Find every line in the records below that contains "each", and copy it.

Dataset items

= Beginning of Section =

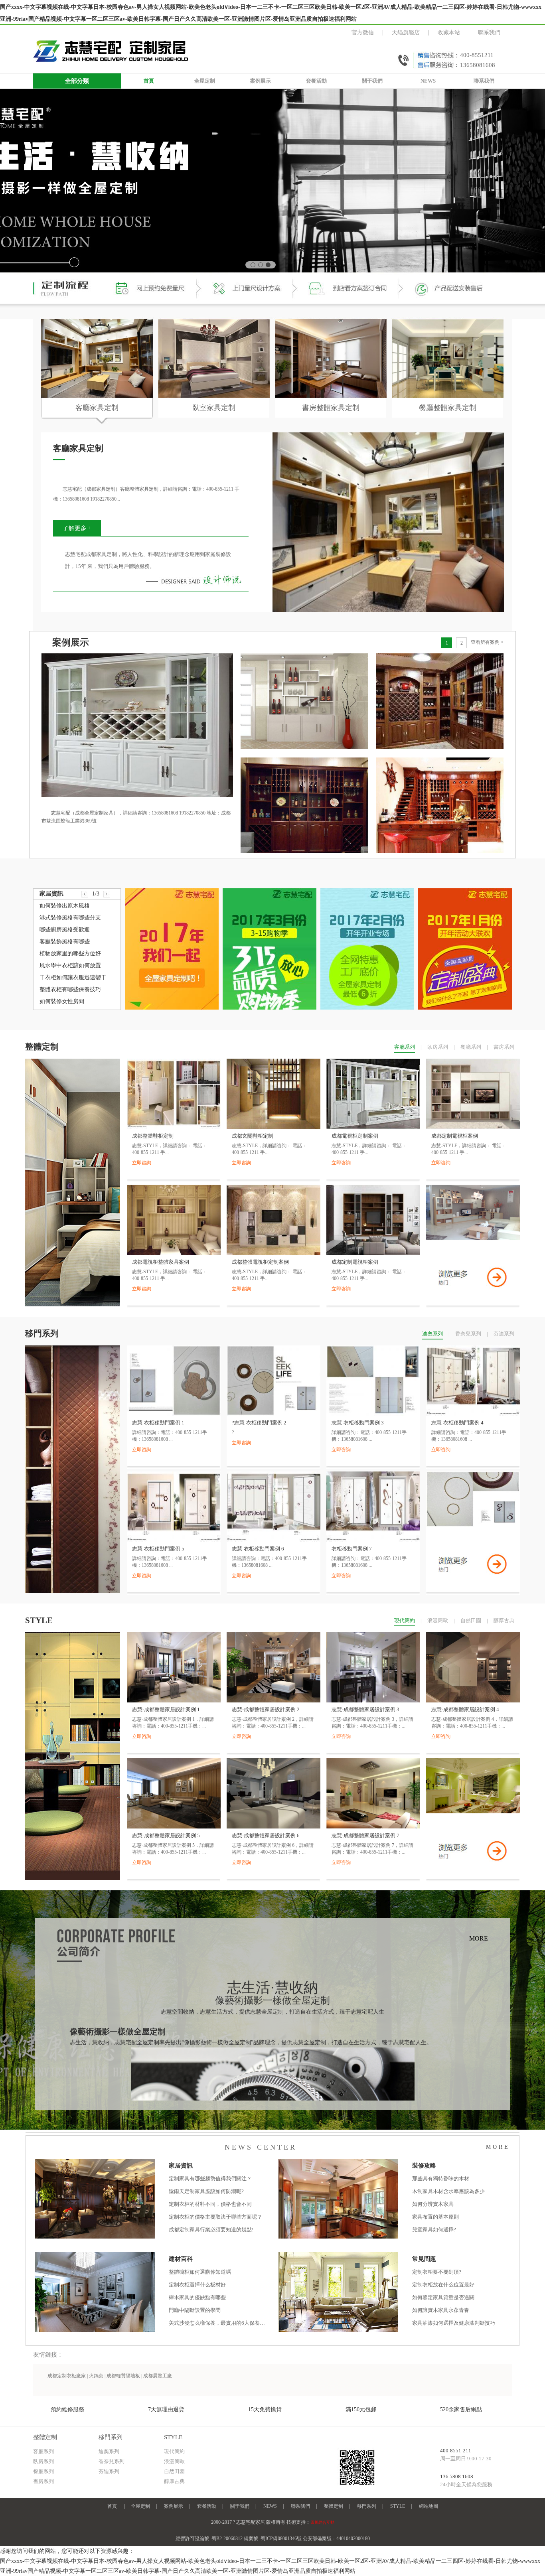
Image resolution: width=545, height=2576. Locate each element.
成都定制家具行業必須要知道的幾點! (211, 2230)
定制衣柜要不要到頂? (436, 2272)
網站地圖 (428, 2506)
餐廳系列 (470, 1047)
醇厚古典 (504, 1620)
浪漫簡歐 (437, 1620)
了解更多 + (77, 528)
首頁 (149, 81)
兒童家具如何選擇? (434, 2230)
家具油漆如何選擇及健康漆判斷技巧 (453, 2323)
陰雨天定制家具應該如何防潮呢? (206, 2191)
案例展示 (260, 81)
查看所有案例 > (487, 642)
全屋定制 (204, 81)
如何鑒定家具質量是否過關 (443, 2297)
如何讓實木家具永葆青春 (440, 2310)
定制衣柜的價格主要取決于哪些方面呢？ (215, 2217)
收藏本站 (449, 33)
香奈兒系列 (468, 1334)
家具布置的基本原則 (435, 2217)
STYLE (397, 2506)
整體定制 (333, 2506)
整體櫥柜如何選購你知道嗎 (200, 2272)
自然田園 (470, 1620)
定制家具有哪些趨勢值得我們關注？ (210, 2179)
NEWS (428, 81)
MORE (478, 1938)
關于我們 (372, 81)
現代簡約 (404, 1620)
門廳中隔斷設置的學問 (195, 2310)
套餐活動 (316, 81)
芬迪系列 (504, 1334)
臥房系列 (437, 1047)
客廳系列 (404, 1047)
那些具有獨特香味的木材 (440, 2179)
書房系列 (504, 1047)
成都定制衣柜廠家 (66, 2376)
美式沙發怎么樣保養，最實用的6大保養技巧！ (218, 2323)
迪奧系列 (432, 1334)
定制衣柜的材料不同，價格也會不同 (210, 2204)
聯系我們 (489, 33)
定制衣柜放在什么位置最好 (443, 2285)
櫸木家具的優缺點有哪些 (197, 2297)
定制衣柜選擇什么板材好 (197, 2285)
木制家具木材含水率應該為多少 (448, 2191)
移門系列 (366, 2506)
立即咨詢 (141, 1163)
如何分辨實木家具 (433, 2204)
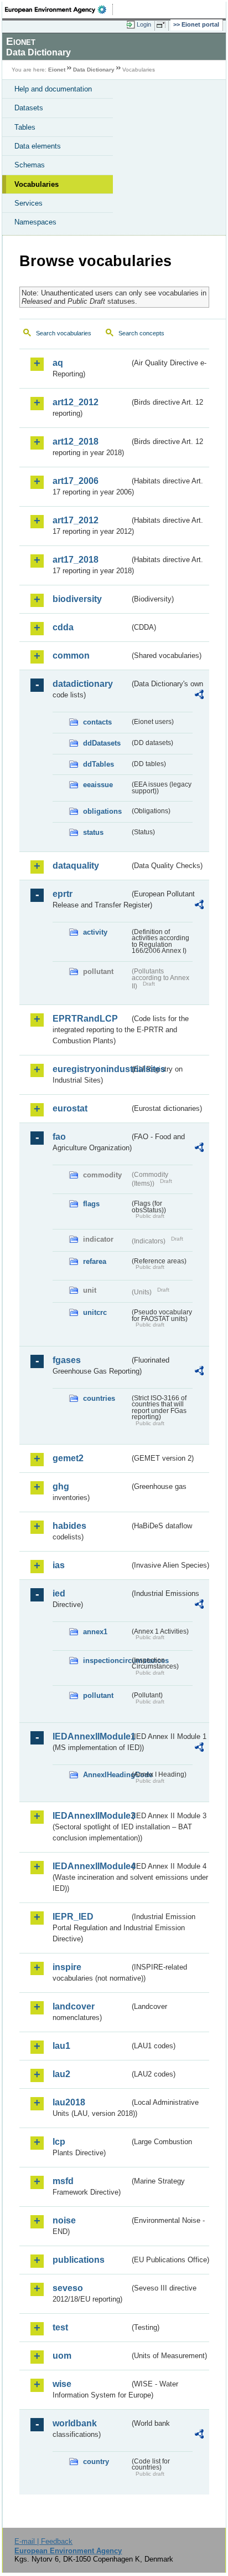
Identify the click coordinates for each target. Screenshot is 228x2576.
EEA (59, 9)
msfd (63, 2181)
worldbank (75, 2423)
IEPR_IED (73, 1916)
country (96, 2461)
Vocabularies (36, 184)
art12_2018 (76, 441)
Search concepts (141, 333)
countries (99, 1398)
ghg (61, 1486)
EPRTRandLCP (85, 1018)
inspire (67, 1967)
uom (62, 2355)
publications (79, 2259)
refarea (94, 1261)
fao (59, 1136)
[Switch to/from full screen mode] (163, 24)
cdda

= End of Section =

• [WRITTEN SOLUTION]:
Image resolution: width=545, height=2576. Locate each element.
Identify the click coordinates for each target. Screenshot is 228x2576.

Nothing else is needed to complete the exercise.